(Dataset entries)
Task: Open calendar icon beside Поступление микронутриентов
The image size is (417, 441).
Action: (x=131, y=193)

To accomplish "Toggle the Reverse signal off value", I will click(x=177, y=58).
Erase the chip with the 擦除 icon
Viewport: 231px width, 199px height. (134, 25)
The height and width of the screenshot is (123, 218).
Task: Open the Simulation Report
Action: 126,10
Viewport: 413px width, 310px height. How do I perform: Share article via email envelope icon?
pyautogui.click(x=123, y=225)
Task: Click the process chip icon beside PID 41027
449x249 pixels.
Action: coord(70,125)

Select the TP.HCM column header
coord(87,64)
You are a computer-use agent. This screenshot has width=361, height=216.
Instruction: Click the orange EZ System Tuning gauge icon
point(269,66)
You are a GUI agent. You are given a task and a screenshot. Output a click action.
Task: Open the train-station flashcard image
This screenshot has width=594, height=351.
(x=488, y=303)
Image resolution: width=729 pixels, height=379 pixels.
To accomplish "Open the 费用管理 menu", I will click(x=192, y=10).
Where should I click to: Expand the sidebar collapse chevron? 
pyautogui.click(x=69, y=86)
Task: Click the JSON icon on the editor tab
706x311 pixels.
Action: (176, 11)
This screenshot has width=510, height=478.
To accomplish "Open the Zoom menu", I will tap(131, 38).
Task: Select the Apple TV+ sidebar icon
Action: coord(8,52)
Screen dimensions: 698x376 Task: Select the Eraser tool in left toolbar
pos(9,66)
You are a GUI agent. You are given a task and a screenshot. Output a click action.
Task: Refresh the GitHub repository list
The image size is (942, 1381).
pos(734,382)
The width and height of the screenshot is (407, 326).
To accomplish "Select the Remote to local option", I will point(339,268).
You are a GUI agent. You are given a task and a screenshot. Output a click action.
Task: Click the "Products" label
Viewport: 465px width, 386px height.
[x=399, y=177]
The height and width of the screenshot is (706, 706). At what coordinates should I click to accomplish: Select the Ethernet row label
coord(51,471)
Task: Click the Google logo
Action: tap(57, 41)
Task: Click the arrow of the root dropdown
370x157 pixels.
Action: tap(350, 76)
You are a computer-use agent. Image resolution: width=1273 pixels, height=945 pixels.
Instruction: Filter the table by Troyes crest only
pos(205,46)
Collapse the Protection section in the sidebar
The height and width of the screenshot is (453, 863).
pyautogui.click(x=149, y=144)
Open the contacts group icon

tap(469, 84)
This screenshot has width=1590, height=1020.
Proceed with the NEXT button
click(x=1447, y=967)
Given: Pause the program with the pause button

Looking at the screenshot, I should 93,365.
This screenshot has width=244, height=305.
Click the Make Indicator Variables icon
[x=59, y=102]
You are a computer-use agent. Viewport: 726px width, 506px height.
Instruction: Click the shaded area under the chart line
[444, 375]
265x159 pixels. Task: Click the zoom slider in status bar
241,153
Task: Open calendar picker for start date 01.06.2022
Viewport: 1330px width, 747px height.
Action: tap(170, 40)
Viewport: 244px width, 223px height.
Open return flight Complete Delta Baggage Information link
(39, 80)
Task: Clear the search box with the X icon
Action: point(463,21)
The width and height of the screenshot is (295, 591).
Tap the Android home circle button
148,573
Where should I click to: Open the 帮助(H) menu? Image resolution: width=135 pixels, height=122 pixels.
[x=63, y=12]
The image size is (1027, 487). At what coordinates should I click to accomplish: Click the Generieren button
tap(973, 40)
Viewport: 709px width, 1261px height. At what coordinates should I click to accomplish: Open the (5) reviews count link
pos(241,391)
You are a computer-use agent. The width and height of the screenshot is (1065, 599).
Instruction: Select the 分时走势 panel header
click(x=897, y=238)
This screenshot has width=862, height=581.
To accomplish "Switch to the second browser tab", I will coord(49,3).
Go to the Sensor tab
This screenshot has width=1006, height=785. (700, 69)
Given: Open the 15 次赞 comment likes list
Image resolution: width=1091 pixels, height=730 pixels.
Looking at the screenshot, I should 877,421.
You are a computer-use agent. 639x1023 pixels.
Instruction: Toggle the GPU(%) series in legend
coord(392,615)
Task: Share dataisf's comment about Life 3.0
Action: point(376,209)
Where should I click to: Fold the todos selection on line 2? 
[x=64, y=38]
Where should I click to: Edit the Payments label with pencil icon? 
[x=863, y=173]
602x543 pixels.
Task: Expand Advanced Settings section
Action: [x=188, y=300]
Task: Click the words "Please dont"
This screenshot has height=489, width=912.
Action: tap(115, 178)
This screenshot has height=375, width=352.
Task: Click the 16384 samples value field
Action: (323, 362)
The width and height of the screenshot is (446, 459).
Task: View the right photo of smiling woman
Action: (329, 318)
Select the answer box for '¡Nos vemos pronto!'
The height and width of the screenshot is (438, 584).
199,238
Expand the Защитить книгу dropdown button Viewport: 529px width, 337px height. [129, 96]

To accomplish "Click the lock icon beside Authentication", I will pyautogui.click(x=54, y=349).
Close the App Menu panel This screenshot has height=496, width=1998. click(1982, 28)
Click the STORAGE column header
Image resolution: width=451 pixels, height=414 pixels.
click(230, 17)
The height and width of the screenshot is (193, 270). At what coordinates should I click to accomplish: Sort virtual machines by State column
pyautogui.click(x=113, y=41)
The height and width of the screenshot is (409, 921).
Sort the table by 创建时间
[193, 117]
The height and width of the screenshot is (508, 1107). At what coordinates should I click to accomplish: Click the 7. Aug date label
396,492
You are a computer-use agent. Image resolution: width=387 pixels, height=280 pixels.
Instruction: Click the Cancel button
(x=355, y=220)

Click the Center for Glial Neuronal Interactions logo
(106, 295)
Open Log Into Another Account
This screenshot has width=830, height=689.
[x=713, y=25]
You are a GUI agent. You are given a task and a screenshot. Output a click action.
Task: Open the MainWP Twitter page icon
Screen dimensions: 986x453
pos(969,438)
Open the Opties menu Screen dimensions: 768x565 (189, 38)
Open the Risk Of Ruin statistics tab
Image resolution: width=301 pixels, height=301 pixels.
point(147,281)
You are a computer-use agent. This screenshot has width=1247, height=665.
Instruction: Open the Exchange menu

**Exercise instructions:** Please show the lines in the entries above that hold the string "calendar".

**Final answer:**
Task: Open calendar icon beside Поступление микронутриентов
Task: Open calendar picker for start date 01.06.2022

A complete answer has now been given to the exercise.